OBJECTIVE:
Gather every line below that contains the word "dimensions" and copy each one in full.

ENTRIES PROVIDED:

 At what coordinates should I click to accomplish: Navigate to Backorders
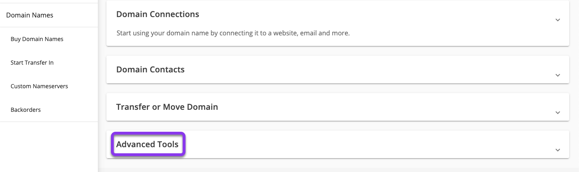(26, 110)
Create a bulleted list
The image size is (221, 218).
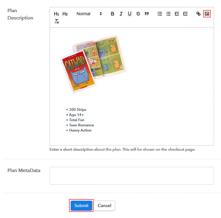pyautogui.click(x=168, y=14)
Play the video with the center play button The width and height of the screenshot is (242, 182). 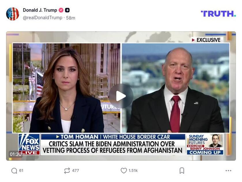[121, 96]
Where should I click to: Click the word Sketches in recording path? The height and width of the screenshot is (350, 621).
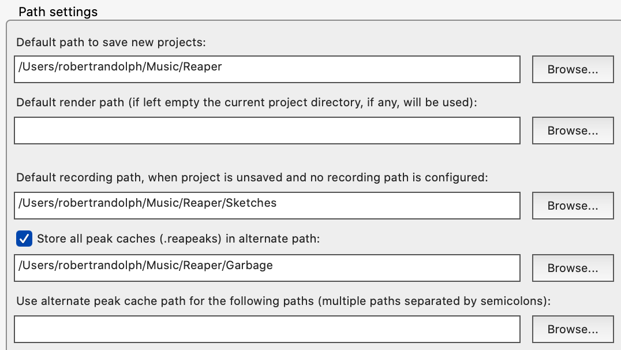tap(251, 203)
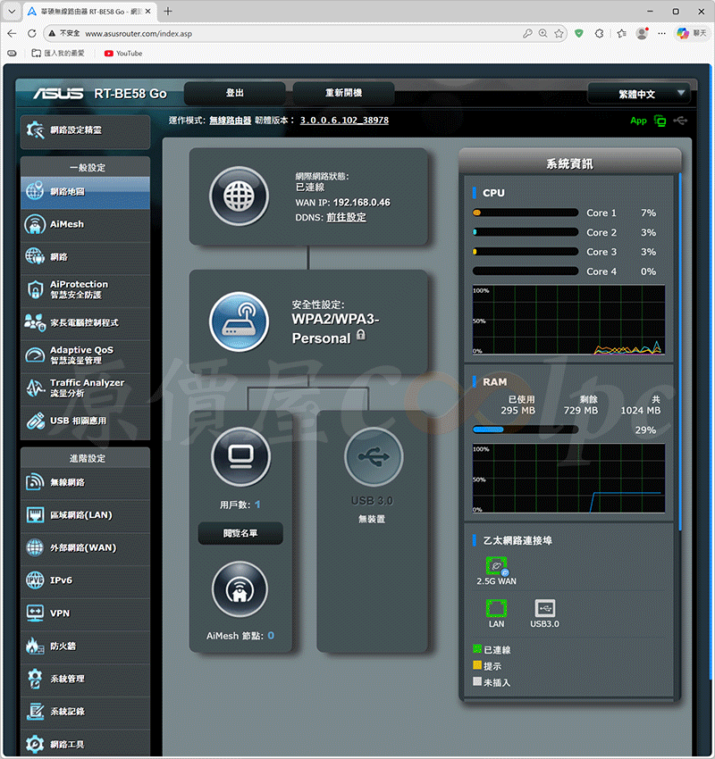Click the 登出 logout button
715x759 pixels.
(235, 93)
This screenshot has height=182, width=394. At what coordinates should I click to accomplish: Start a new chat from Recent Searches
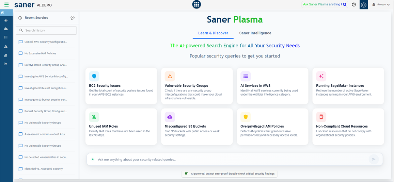[x=73, y=18]
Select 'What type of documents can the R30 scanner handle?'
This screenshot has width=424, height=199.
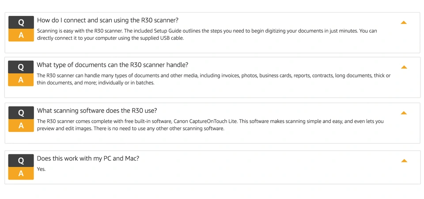tap(113, 65)
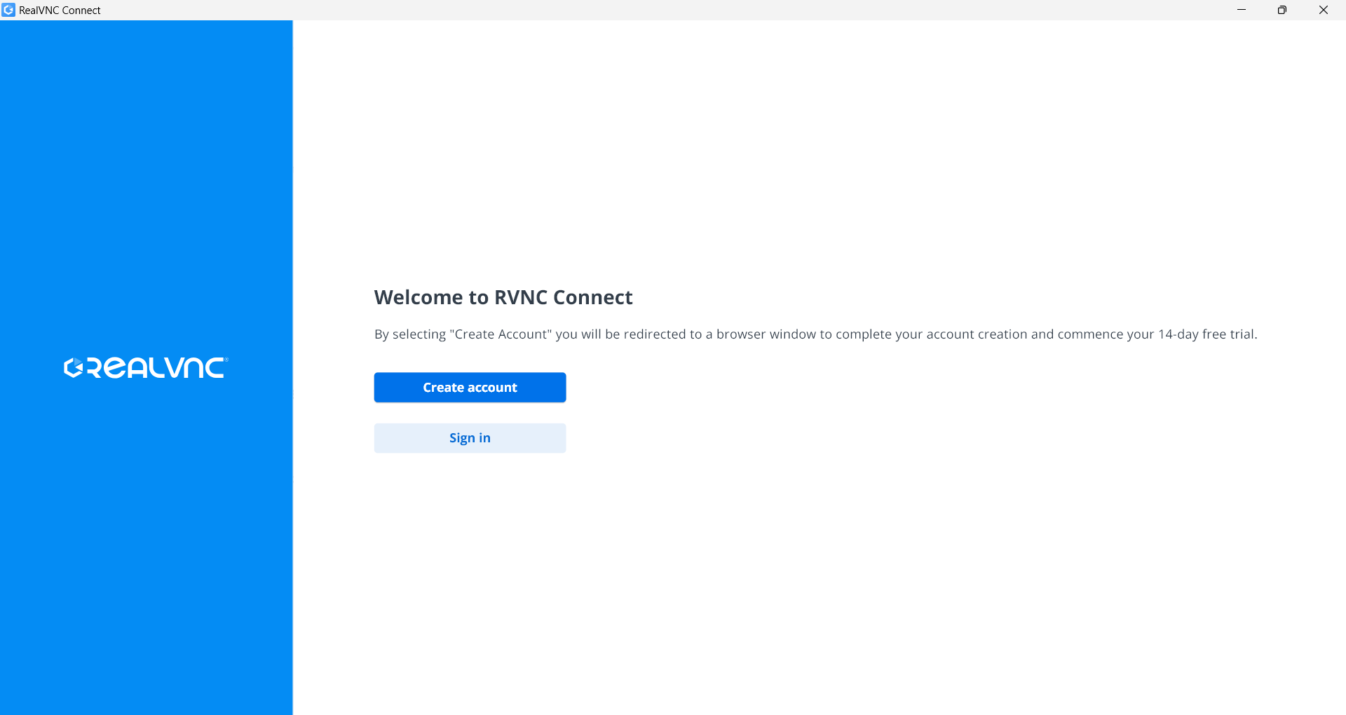
Task: Click the white VNC logomark on the sidebar
Action: click(x=145, y=367)
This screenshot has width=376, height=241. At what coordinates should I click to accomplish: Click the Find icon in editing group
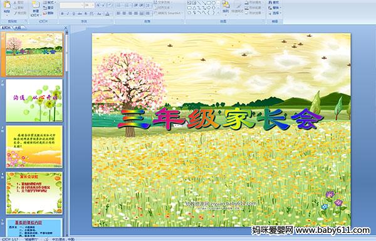273,2
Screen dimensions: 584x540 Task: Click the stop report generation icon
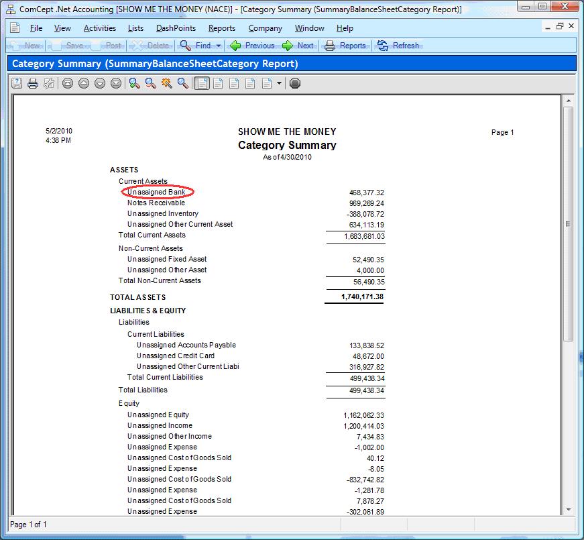(x=295, y=83)
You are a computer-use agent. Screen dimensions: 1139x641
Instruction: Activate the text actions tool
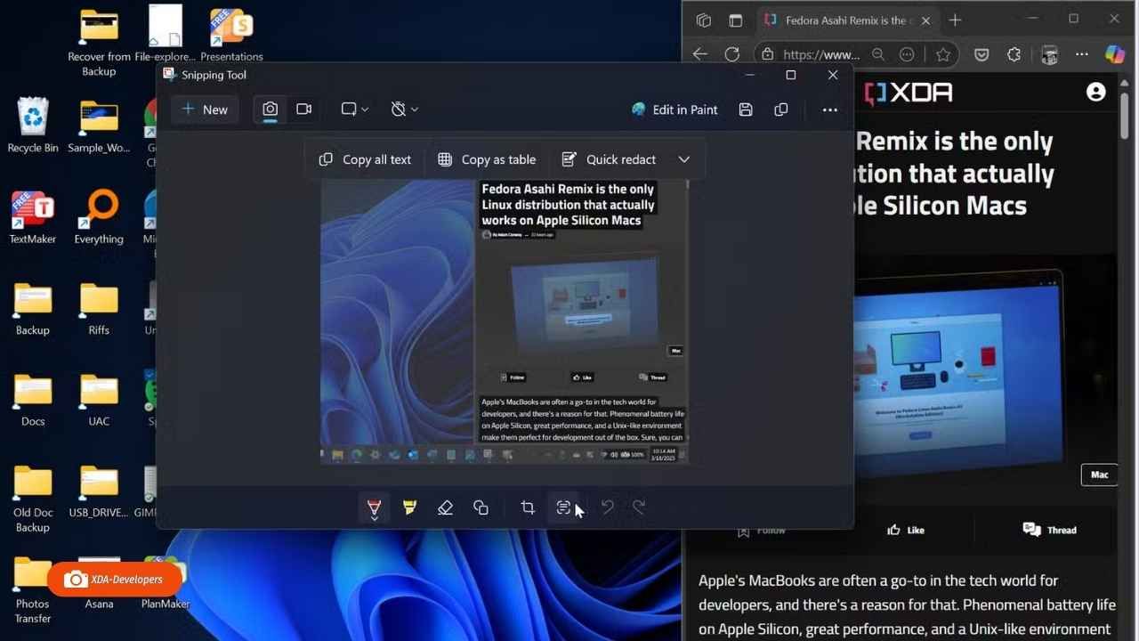point(563,507)
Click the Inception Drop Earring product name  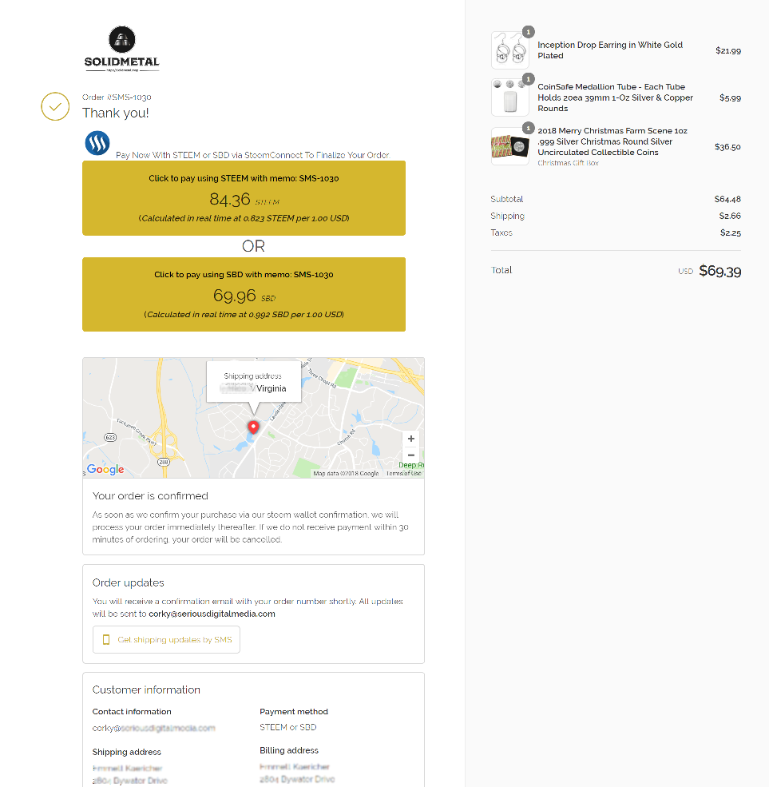(610, 50)
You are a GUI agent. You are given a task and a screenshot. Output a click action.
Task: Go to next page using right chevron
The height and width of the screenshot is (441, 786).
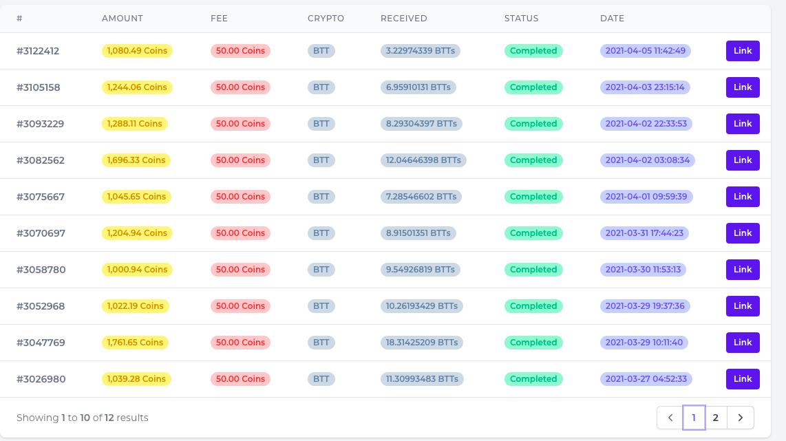coord(740,418)
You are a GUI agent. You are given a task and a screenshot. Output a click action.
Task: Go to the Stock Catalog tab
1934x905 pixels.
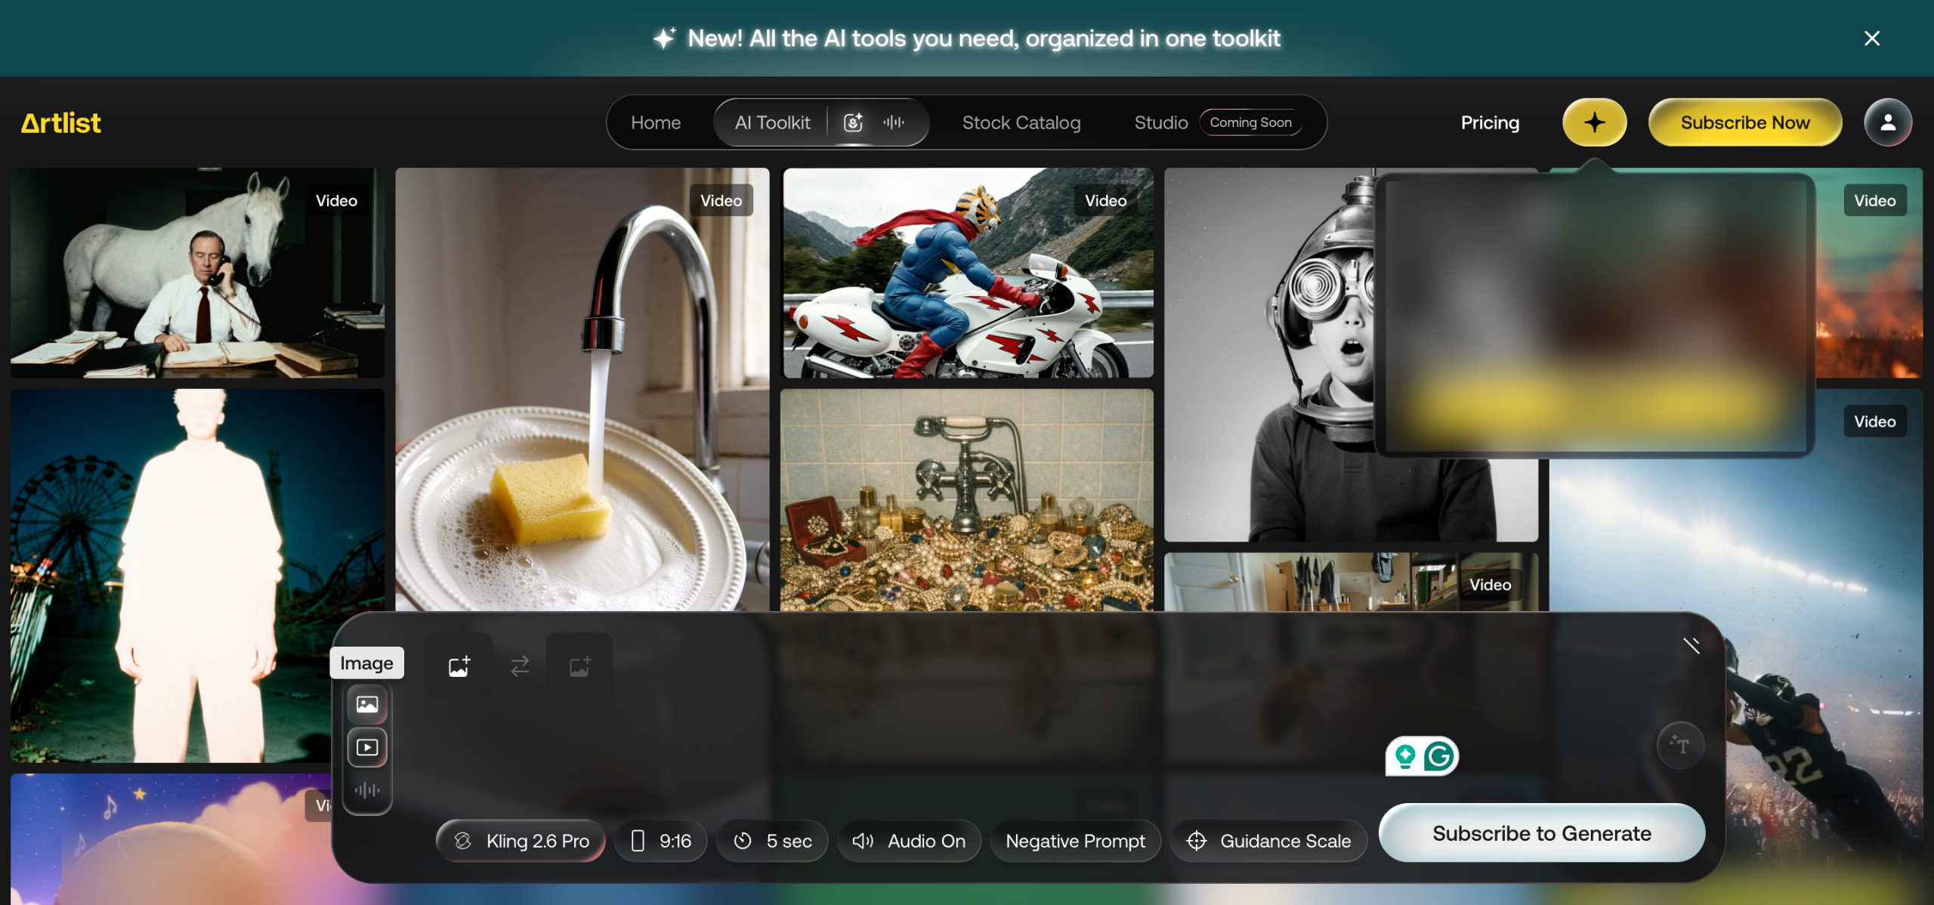1021,122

TASK RESULT:
Screen dimensions: 584x540 Task: Click the stop report generation icon
You are a computer-use agent. Screen dimensions: 1139x641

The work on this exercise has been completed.